Work item
In the listing below, find each line that holds "Kerala" and list it.

(Material provided begins)

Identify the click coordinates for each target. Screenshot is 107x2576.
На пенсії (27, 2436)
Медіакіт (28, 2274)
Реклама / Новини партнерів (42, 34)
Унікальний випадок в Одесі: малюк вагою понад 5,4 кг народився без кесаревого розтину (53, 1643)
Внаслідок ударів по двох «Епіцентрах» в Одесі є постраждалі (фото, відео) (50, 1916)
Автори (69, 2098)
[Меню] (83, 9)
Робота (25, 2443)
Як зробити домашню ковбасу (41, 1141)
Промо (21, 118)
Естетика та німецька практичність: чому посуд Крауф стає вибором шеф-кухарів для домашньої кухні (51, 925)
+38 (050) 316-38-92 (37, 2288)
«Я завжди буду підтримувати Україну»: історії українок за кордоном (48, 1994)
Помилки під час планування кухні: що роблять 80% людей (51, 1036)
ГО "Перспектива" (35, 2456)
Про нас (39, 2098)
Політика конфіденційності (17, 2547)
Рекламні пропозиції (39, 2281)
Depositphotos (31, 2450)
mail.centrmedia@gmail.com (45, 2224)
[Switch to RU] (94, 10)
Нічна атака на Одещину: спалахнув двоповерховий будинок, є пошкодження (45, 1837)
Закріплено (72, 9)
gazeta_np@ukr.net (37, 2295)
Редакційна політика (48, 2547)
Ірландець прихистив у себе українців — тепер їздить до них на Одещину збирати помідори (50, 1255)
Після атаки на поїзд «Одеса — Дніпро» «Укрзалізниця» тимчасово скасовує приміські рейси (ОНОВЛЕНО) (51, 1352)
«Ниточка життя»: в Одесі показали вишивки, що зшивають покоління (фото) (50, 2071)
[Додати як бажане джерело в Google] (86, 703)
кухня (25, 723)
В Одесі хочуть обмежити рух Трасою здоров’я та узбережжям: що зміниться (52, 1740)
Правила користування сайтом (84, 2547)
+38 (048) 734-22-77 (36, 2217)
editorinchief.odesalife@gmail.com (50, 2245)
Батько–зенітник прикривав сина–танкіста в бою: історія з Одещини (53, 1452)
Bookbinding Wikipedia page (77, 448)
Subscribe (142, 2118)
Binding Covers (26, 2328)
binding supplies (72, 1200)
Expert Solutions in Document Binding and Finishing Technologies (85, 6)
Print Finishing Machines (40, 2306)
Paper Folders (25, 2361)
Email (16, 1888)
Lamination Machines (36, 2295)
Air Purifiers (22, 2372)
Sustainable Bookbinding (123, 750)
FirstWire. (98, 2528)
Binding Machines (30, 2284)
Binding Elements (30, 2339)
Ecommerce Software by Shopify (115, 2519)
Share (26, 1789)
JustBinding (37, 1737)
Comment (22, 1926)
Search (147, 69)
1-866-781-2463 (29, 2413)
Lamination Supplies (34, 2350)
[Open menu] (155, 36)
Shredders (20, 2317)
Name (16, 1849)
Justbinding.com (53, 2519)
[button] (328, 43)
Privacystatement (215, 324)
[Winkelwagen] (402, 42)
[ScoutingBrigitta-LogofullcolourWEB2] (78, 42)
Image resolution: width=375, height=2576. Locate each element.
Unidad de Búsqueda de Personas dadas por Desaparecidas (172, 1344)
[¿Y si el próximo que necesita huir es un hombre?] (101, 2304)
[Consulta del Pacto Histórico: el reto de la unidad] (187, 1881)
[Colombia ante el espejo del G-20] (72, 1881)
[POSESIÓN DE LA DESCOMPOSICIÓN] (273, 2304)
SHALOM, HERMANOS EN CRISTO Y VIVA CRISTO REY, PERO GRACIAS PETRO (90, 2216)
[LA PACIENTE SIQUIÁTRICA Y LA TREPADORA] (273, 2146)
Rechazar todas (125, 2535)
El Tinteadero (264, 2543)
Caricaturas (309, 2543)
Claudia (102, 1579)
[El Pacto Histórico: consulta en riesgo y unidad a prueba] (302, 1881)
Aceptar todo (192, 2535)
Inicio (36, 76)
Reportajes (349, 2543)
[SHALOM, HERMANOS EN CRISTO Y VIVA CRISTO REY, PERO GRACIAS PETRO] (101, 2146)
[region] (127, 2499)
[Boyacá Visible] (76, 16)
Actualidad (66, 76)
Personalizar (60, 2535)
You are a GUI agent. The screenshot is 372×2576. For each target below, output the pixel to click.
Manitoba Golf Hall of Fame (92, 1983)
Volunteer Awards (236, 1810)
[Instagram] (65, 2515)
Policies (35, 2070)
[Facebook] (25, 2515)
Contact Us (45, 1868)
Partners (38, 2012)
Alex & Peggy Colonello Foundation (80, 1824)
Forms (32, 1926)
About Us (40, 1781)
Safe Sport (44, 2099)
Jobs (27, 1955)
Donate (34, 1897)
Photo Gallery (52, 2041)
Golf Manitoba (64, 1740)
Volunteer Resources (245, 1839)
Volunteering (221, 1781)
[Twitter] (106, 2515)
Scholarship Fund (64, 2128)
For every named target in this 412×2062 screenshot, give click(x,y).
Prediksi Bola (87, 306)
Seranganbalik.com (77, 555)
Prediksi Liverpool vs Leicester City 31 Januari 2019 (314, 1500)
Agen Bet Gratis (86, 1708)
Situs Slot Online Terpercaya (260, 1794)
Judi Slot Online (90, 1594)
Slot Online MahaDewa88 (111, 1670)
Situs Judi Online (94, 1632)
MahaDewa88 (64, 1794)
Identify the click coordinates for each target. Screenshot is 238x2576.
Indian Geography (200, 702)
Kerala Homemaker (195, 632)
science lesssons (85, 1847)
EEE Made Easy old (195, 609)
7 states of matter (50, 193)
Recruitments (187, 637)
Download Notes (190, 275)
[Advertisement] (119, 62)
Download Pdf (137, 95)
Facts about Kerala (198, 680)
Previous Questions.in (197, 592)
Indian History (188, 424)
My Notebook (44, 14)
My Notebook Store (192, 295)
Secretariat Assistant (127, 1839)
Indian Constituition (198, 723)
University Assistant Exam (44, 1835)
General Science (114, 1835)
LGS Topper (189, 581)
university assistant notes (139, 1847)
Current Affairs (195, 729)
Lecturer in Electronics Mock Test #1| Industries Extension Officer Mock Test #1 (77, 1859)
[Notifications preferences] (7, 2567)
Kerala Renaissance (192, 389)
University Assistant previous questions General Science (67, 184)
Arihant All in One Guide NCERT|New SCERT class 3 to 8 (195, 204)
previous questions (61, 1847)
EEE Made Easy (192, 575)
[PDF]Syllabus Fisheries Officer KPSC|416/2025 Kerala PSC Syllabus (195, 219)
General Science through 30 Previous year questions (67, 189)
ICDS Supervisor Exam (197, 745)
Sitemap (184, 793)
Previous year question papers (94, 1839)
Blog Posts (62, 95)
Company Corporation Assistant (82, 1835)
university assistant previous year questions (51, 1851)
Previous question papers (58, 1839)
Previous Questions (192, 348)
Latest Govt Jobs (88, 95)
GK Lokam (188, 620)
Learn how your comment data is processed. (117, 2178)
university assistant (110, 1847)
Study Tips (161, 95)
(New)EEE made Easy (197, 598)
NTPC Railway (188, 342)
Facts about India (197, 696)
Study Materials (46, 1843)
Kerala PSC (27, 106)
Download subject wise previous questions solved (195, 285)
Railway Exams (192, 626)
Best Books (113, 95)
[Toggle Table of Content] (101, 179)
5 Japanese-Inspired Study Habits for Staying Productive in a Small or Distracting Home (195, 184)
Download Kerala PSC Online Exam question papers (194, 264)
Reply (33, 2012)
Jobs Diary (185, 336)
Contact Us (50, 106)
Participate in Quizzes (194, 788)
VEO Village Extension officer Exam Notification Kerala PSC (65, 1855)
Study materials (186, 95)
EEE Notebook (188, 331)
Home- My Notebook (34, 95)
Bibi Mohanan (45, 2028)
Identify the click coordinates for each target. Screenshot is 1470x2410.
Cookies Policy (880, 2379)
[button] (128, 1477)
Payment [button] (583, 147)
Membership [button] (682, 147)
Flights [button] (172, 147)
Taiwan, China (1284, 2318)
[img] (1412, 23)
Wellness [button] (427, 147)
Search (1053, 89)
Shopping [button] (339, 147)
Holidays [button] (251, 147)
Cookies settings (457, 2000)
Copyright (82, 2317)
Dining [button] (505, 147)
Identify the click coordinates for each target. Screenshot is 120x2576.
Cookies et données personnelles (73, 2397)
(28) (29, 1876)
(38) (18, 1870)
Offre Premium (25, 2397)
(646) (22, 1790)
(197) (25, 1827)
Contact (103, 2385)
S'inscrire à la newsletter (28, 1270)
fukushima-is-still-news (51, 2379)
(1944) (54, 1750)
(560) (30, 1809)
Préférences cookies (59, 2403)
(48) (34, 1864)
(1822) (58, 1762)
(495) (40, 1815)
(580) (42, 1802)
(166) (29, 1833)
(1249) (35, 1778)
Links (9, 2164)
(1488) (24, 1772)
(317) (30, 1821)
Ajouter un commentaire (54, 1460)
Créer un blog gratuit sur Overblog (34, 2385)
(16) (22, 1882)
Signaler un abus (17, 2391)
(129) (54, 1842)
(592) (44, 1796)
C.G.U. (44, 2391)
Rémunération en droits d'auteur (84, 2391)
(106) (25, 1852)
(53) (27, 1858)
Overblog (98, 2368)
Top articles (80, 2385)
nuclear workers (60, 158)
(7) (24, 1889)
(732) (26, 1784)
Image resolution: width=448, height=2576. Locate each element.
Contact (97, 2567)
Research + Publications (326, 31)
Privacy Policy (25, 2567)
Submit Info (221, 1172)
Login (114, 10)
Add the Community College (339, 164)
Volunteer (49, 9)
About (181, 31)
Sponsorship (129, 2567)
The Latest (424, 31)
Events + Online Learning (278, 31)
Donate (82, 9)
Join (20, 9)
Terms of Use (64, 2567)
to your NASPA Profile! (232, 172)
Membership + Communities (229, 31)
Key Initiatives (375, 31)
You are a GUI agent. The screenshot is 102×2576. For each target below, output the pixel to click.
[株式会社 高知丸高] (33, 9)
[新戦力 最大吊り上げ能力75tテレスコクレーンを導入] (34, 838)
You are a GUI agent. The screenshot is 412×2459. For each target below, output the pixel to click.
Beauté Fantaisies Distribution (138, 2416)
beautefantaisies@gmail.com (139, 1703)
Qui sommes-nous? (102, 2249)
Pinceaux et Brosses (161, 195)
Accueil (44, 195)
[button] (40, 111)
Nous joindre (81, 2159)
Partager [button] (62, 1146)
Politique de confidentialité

(Material provided ends)

Answer area
Kerala Homemaker (195, 632)
Facts about Kerala (198, 680)
Kerala Renaissance (192, 389)
[PDF]Syllabus Fisheries Officer KPSC|416/2025 Kerala PSC Syllabus (195, 219)
Kerala PSC (27, 106)
Download Kerala PSC Online Exam question papers (194, 264)
VEO Village Extension officer Exam Notification Kerala PSC (65, 1855)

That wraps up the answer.